The feature aimed to act as a virtual health coach inside the Apple Health app. It would’ve analyzed your personal health data and given AI-powered recommendations tailored to you specifically.
Users were supposed to get detailed health reports, educational videos explaining medical conditions, and wellness tips based on their actual data. Apple planned to combine survey results, health assessments, Apple Watch metrics, and even external lab reports into one comprehensive service.
Nobody knows if Apple intended to charge for this. The company never confirmed whether Health+ would’ve required a subscription or been included free with iOS.
Apple isn’t completely killing the idea. They’re just breaking it apart. Some pieces of Apple Health+, particularly suggestions based on existing Health app data, might show up “as early as this year” according to Gurman’s sources.
That’s corporate speak for “we’re salvaging what we can.” Instead of one cohesive health coaching platform, users will probably get smaller features sprinkled across iOS updates.
The timeline here is telling. Apple Health+ was originally rumored for iOS 26, meaning it’s been in development for quite a while. Now it’s getting chopped up before ever seeing daylight.
Gurman’s report doesn’t explain what went wrong. Maybe the AI recommendations weren’t accurate enough. Perhaps Apple couldn’t get the feature to work reliably across different users and health conditions. Or they might’ve hit regulatory concerns about giving medical advice.
Whatever the reason, pulling back a feature after this much development time suggests significant problems.
There’s another issue here. Eddy Cue, who runs Apple’s services division, is apparently “considering changes” to Apple Fitness+ too. No specifics provided, but when Bloomberg mentions something like that, it usually means more than minor tweaks.

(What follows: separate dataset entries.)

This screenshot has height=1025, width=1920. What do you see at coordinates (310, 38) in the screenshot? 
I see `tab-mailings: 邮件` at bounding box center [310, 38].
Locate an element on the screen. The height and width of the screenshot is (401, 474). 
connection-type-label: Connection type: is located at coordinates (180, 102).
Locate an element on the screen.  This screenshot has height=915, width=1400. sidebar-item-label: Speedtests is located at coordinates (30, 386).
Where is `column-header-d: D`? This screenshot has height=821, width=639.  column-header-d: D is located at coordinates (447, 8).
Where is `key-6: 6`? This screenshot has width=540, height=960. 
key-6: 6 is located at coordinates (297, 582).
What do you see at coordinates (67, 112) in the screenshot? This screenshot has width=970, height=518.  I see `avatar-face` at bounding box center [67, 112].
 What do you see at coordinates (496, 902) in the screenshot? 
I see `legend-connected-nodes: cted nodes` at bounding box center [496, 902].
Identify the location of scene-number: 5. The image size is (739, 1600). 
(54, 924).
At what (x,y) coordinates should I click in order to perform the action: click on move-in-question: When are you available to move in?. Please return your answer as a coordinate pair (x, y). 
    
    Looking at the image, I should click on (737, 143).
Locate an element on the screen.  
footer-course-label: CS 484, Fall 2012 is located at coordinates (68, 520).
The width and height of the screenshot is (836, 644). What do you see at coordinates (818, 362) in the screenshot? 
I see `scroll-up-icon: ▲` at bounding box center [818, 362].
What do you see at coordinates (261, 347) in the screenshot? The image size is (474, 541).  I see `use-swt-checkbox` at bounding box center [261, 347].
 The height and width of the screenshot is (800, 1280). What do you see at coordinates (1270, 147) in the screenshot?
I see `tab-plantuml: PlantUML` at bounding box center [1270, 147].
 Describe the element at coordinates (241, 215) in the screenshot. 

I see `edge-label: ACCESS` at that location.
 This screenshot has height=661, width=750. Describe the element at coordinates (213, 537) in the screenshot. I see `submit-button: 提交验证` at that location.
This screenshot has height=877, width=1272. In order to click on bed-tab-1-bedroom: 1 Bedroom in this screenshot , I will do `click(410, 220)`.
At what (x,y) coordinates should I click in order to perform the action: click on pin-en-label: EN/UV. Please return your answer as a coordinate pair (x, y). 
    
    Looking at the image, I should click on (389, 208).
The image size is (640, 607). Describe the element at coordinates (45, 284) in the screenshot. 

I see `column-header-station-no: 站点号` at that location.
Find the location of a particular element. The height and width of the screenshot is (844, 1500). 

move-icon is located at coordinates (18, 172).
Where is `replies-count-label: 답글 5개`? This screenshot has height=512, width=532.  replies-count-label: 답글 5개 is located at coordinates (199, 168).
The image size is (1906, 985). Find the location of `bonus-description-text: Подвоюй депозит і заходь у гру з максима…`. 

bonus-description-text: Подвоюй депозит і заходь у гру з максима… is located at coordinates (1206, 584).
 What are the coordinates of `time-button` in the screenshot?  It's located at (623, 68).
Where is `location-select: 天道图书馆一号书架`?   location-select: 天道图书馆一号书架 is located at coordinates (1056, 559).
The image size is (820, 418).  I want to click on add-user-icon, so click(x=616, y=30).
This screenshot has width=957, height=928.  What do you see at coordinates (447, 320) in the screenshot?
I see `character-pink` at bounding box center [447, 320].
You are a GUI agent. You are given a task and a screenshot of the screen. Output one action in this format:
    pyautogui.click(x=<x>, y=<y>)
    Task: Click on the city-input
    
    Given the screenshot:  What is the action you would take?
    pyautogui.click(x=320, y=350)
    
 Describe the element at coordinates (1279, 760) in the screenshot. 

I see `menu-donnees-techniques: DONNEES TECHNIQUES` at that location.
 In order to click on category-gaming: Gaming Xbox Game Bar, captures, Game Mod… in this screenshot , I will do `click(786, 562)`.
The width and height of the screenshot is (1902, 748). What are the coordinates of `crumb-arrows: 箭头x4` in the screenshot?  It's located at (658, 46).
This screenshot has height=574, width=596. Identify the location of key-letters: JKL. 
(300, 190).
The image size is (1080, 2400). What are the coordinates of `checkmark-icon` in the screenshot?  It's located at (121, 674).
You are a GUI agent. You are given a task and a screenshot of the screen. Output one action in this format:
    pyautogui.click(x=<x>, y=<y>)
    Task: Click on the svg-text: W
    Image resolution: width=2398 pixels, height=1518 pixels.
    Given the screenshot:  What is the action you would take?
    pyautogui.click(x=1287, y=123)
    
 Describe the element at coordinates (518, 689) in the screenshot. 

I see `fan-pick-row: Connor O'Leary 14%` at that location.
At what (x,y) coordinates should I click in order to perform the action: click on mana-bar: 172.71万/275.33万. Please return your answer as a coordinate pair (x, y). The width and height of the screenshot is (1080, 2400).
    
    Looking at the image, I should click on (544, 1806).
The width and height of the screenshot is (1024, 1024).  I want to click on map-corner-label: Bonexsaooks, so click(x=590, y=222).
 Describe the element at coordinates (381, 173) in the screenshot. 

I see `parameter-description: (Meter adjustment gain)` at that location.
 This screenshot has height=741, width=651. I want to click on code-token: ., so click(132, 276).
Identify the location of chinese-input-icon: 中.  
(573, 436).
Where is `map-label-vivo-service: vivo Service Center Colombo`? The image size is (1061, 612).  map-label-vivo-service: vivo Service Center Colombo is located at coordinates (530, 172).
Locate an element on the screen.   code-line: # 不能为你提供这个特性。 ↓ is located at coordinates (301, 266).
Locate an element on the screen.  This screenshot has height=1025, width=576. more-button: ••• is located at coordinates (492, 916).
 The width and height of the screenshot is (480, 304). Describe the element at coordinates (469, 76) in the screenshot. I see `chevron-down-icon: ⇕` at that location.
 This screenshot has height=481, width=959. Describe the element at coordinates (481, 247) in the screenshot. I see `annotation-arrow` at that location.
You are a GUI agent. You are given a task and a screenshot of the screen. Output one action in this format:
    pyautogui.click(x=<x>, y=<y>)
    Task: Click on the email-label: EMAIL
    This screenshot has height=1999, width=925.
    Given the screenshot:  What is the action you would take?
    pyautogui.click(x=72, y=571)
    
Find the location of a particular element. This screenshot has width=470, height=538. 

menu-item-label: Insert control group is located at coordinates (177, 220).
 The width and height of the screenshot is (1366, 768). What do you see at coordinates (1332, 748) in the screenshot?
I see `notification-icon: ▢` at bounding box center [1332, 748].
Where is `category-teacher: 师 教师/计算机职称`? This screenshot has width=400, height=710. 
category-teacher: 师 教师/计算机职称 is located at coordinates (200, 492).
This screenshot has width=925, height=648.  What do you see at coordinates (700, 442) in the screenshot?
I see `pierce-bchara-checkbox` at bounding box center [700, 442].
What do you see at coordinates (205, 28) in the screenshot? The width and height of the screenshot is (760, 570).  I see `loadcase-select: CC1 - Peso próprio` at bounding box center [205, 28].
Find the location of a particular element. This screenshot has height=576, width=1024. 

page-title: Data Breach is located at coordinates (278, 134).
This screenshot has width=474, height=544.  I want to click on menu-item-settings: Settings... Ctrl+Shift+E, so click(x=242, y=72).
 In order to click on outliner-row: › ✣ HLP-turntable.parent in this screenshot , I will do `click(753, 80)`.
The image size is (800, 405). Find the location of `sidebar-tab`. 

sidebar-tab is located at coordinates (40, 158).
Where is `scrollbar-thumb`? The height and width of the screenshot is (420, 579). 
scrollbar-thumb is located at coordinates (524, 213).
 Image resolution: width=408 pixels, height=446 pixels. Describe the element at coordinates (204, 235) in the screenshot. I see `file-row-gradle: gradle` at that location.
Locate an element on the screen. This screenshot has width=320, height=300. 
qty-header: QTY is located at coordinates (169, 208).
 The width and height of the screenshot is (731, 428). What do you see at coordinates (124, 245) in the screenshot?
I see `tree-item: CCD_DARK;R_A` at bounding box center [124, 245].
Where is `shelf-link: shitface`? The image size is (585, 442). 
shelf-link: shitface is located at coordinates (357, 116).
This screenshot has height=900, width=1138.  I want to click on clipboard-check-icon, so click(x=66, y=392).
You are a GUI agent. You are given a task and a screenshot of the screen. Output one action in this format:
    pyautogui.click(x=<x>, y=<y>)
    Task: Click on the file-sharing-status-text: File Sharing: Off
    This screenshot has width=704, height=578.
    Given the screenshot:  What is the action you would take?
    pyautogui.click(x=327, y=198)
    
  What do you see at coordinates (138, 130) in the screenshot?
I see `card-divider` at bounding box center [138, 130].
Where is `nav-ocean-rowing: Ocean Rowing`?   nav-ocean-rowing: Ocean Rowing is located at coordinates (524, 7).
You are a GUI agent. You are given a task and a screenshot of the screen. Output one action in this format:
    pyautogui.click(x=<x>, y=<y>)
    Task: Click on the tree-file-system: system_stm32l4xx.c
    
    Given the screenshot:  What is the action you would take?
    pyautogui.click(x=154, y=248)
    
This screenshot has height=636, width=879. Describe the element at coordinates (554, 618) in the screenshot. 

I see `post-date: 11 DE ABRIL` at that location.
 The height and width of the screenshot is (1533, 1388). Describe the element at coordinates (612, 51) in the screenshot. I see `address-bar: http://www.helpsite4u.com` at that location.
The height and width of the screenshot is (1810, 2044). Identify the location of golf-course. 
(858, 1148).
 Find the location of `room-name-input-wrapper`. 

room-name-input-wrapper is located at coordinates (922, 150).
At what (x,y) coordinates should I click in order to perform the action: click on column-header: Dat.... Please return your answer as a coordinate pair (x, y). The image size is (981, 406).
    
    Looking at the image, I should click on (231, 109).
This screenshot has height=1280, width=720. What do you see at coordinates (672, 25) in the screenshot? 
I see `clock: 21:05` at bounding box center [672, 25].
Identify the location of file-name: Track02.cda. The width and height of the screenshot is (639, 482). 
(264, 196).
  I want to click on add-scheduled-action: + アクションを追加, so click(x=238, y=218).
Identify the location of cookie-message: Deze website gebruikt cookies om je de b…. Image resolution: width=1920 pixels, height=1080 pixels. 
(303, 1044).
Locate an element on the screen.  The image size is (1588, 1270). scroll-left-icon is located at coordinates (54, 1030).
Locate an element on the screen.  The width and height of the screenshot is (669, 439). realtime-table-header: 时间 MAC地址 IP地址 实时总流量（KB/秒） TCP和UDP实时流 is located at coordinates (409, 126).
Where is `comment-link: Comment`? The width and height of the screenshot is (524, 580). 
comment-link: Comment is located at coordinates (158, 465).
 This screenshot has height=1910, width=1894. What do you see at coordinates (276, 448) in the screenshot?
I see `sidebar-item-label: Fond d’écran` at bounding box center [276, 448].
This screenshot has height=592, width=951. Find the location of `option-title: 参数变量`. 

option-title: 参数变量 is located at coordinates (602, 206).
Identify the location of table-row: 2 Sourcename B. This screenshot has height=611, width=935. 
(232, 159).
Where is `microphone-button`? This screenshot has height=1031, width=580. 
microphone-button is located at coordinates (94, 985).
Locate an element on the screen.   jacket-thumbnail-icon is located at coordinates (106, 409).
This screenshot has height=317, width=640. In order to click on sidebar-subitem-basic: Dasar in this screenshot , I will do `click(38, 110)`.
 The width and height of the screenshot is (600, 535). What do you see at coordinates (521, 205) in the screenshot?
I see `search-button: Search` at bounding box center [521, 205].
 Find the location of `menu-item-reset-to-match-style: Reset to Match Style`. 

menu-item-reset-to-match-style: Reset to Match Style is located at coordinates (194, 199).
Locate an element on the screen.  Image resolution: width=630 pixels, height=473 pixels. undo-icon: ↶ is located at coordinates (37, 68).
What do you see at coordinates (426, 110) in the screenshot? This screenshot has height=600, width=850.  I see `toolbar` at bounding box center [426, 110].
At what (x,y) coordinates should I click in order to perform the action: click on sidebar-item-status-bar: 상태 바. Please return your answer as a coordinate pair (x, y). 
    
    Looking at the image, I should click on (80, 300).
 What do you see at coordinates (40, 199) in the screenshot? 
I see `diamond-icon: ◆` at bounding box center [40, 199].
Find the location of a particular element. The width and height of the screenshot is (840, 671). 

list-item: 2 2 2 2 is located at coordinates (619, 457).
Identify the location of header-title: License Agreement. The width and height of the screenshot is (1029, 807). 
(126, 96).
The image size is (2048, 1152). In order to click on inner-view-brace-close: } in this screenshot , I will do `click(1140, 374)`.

Fitness+ has struggled to compete with Peloton and other fitness platforms. Maybe Apple’s rethinking their entire health and fitness services strategy.
If you were hoping for an AI health coach built into your iPhone, you’re getting fragments instead of the full package. Apple’s scaling back ambitions in health tech, at least for now.
Whether those scattered features will actually be useful or just feel half-baked remains to be seen.